Research has shown that slightly fewer than half of all Canadians have a last will and testament in place and only 35 per cent have one that’s up to date. That means surviving family could be faced not only with the task of trying to guess a loved one’s last wishes, but also what to do with pets left behind.
Kevin Greenard, a portfolio manager and director of wealth management with The Greenard Group at Scotia Wealth Management in Victoria, B.C., says a pet is considered property under law and cannot be named as a beneficiary in a will, but it can be left to a named ‘caretaker’ if a friend or family member is willing to look after it. An additional option is to establish a pet trust to provide money the caretaker can use for the pet’s care.

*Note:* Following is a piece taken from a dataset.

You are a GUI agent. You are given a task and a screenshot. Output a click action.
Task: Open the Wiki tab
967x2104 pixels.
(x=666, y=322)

“Many of our clients regard their pet as a family member, but most have not considered what will happen to their pet if they are no longer around to take care of it, so having a contingency plan in place is important,” he says.
The best option is to identify someone ahead of time who would be willing to care for your pet if you can no longer do so. If for any reason the caretaker is later unable or unwilling to care for pet, your will could give your executor the power to select an appropriate person to take their place.

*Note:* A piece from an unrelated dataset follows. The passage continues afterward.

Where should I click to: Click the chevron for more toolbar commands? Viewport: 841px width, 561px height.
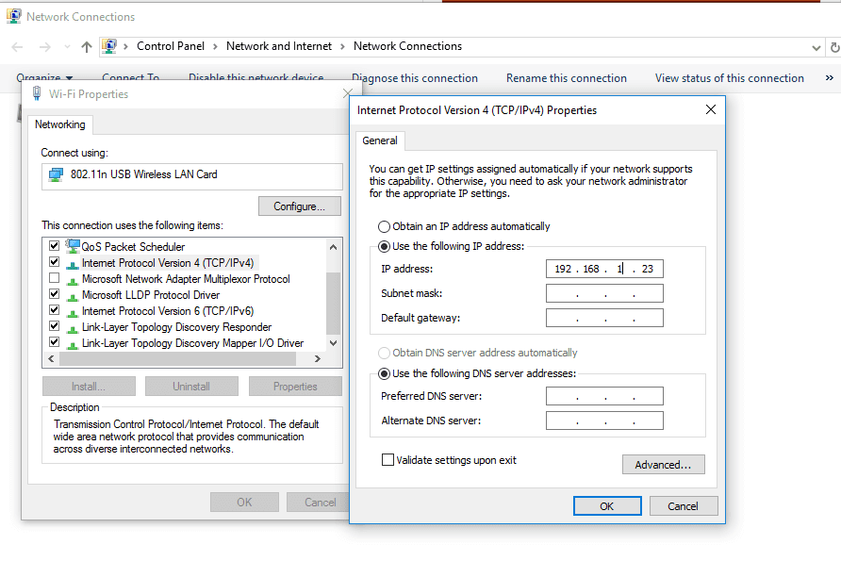click(830, 78)
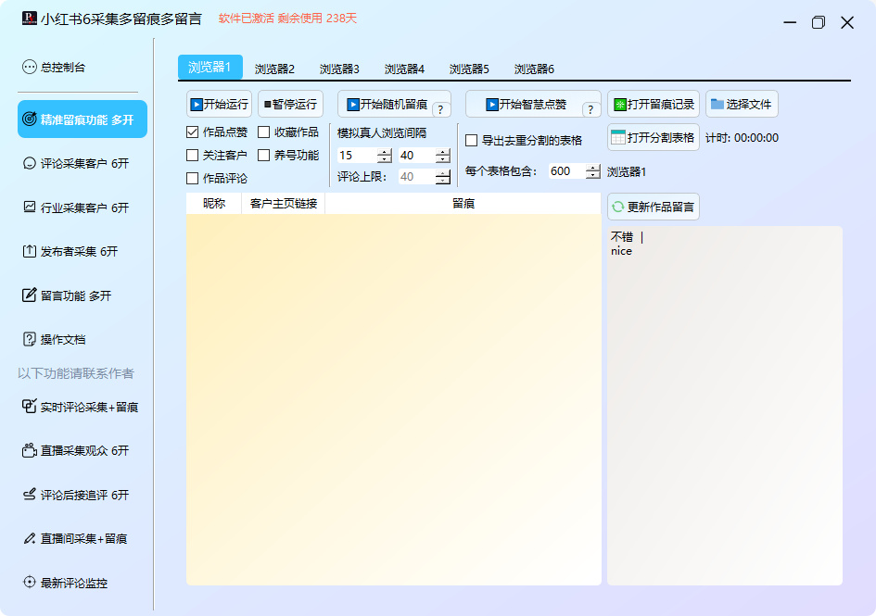
Task: Check 导出去重分割的表格 option
Action: (472, 141)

Many of our clients regard their pet as a family member, but most have not considered what will happen to their pet if they are no longer around to take care of it.— Kevin Greenard, portfolio manager and director of wealth management, The Greenard Group, Scotia Wealth Management
Calculating how much money should be put into the pet trust could be based on an assessment of the life expectancy of your pet and an estimate of the annual cost of caring for it, says Mr. Greenard.
“Vets’ bills are perhaps the biggest annual cost, particularly if the pet needs specific medical care,” he adds. “Some of our clients have pet insurance for which they pay monthly premiums, and these can be budgeted out for future cash flows.”
However, each pet has different needs, and costs could differ significantly depending on how much food it needs, grooming costs and medication. Provision could also be made for cremation and burial at the end of the pet’s life, says Mr. Greenard.
But what if there’s no one who can take care of your pet? It’s a problem animal welfare organizations are well aware of, and most offer advice on what to do to avoid an uncertain future for pets who are left behind.
The BC SPCA, for example, has a pet survivor care program for people who pass away or become too incapacitated to care for their pets and have no friend or family member to take over. The BC SPCA will care for and shelter a pet and find them a new home, providing owners with the assurance that their pet’s future is safe and secure.
While the BC SPCA urges pet owners to ensure their furry friends are taken care of, it also welcomes bequests from pet lovers whose donations help support the organization’s animal welfare work. Gifts can include a range of assets from life insurance policies and publicly listed securities to RRSPs and real estate.